Copy the entries below word for word, beginning with the line that contains "Click the back" and continuing through the line that contains "Action: [x=61, y=325]".

## Begin

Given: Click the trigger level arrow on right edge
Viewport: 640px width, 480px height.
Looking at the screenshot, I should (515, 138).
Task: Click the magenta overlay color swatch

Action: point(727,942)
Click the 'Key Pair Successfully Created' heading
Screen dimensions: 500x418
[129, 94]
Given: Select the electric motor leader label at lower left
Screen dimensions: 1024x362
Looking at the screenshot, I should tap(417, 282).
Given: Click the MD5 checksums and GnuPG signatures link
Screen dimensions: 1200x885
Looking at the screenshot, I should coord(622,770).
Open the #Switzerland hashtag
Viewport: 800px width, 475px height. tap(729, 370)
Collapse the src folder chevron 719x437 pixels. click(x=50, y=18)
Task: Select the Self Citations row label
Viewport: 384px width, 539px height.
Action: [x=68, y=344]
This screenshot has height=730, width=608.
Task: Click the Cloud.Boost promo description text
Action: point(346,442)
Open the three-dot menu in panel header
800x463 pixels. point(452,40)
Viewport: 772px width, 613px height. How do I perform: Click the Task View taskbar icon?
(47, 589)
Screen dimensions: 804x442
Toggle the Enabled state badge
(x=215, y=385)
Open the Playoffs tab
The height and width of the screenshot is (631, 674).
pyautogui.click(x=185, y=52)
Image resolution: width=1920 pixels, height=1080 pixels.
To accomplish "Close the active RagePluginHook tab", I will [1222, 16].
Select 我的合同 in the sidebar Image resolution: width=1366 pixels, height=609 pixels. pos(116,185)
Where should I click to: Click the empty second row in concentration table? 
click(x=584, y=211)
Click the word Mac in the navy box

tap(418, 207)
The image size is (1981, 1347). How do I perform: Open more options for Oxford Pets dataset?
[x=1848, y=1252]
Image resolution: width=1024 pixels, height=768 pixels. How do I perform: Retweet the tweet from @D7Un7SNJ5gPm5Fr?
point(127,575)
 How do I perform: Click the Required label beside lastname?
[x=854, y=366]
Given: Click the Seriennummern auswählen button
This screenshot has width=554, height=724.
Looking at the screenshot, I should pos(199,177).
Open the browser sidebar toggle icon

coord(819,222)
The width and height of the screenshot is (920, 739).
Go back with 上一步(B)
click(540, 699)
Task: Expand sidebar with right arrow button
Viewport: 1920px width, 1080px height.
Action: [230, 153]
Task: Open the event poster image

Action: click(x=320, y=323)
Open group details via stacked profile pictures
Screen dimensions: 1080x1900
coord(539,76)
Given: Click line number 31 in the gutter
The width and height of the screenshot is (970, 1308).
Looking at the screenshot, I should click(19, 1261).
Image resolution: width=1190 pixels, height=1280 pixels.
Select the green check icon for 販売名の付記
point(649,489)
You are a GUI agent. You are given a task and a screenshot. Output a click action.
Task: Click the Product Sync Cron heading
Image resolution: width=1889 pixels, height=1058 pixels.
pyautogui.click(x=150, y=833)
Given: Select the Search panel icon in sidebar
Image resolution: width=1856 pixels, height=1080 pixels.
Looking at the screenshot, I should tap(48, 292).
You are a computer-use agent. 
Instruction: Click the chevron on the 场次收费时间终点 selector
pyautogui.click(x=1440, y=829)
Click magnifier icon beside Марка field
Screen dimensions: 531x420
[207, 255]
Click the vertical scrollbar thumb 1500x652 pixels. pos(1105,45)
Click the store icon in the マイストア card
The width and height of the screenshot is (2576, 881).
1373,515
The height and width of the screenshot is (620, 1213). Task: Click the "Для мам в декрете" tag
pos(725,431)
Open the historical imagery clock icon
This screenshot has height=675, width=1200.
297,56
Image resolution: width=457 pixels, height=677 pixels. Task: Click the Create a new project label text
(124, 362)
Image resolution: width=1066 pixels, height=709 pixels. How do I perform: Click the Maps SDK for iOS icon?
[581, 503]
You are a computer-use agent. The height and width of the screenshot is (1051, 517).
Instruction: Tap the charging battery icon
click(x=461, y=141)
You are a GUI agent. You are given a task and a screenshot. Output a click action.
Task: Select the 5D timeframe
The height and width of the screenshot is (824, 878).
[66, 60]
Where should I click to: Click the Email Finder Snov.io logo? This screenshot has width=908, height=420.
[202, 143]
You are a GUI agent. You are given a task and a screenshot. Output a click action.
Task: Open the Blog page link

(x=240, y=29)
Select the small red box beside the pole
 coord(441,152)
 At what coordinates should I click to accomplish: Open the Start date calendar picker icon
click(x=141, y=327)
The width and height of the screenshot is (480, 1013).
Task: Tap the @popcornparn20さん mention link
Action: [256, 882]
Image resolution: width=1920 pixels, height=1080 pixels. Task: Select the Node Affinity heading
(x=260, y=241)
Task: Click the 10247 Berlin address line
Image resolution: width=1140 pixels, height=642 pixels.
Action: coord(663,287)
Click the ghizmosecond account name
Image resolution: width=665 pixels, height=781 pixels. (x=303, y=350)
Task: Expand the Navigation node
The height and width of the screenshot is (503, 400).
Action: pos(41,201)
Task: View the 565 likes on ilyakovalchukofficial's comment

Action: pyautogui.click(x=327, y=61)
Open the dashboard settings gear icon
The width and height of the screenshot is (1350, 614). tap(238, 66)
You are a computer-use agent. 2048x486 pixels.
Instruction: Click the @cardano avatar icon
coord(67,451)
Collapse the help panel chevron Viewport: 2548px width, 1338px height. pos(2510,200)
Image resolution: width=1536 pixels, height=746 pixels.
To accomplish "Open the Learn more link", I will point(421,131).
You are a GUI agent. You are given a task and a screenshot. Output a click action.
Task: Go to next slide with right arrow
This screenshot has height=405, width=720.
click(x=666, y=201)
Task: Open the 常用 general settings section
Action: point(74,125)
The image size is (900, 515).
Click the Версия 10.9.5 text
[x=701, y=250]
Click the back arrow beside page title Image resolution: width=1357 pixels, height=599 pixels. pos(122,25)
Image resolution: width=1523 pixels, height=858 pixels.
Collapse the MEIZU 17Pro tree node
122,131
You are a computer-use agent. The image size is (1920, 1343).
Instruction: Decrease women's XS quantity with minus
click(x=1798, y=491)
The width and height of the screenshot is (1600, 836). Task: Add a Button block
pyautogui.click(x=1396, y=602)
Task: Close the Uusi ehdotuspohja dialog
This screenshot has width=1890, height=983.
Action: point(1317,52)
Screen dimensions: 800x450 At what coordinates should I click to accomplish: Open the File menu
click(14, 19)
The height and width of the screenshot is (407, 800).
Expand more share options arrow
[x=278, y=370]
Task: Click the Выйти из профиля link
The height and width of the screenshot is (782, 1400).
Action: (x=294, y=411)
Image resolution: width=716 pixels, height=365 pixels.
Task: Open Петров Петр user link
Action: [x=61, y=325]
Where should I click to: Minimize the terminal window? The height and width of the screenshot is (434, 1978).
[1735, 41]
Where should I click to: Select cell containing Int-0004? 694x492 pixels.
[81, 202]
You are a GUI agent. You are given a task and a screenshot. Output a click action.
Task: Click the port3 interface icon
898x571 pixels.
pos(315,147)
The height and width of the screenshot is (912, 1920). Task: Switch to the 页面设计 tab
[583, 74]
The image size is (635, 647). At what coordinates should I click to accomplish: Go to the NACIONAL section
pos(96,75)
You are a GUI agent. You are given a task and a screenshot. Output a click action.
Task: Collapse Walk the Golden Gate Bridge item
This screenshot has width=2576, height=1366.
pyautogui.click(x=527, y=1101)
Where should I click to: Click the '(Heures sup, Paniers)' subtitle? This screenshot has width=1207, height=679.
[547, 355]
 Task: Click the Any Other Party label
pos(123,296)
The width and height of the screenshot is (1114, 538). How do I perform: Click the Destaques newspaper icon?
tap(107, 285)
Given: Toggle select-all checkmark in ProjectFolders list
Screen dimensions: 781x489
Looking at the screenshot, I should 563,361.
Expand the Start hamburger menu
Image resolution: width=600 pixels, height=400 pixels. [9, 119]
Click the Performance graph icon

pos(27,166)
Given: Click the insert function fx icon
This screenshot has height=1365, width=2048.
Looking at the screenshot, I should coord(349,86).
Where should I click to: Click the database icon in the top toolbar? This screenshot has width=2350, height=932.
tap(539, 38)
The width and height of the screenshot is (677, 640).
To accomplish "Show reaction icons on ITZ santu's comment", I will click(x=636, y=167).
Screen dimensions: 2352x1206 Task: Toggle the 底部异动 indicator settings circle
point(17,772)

## End

## [ANSWER TO THE TASK]
Click the back arrow beside page title Image resolution: width=1357 pixels, height=599 pixels. pos(122,25)
Image resolution: width=1523 pixels, height=858 pixels.
Collapse the MEIZU 17Pro tree node
122,131
You are a computer-use agent. The image size is (1920, 1343).
Instruction: Decrease women's XS quantity with minus
click(x=1798, y=491)
The width and height of the screenshot is (1600, 836). Task: Add a Button block
pyautogui.click(x=1396, y=602)
Task: Close the Uusi ehdotuspohja dialog
This screenshot has width=1890, height=983.
Action: point(1317,52)
Screen dimensions: 800x450 At what coordinates should I click to accomplish: Open the File menu
click(14, 19)
The height and width of the screenshot is (407, 800).
Expand more share options arrow
[x=278, y=370]
Task: Click the Выйти из профиля link
The height and width of the screenshot is (782, 1400).
Action: (x=294, y=411)
Image resolution: width=716 pixels, height=365 pixels.
Task: Open Петров Петр user link
Action: [x=61, y=325]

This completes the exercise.